**Problem description:** Only a number is required: how many lines of the material contain the word "field"?

**Extracted data:**
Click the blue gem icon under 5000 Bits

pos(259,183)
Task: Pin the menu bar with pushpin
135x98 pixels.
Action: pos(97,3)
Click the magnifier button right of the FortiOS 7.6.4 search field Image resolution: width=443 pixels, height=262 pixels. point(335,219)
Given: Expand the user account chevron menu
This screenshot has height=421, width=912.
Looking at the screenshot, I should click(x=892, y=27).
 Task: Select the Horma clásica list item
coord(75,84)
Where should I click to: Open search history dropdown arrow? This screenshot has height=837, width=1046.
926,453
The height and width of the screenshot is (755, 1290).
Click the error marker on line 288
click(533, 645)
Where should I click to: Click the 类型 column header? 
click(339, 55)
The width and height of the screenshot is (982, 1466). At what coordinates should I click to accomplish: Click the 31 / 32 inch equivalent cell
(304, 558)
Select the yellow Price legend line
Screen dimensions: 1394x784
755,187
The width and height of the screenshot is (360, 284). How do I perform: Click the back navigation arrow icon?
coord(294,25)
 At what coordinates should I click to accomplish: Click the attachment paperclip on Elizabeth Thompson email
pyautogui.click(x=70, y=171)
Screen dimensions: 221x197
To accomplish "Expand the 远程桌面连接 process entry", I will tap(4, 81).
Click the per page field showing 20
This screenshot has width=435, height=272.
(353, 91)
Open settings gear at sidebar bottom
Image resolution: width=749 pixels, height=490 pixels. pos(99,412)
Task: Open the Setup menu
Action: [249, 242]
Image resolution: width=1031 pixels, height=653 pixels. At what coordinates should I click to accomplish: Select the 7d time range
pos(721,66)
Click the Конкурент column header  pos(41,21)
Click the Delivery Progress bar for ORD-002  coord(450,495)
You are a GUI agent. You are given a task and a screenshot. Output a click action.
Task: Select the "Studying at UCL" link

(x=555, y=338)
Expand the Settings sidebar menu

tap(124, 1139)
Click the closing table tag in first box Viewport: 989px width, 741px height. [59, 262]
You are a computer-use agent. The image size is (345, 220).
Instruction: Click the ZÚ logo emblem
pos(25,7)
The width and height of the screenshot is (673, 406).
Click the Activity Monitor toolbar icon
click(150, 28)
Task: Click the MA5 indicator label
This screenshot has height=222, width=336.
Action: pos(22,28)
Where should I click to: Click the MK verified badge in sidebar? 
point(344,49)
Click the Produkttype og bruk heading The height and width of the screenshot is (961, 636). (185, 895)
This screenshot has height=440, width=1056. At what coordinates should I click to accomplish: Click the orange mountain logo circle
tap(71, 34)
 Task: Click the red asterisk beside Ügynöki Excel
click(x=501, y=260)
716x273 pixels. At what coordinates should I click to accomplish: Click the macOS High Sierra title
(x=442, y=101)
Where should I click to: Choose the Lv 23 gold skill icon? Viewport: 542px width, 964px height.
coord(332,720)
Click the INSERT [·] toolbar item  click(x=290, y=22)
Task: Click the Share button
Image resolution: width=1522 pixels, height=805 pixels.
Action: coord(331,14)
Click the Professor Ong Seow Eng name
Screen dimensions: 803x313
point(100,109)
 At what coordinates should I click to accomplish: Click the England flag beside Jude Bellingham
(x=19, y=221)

**Answer for this exercise:** 2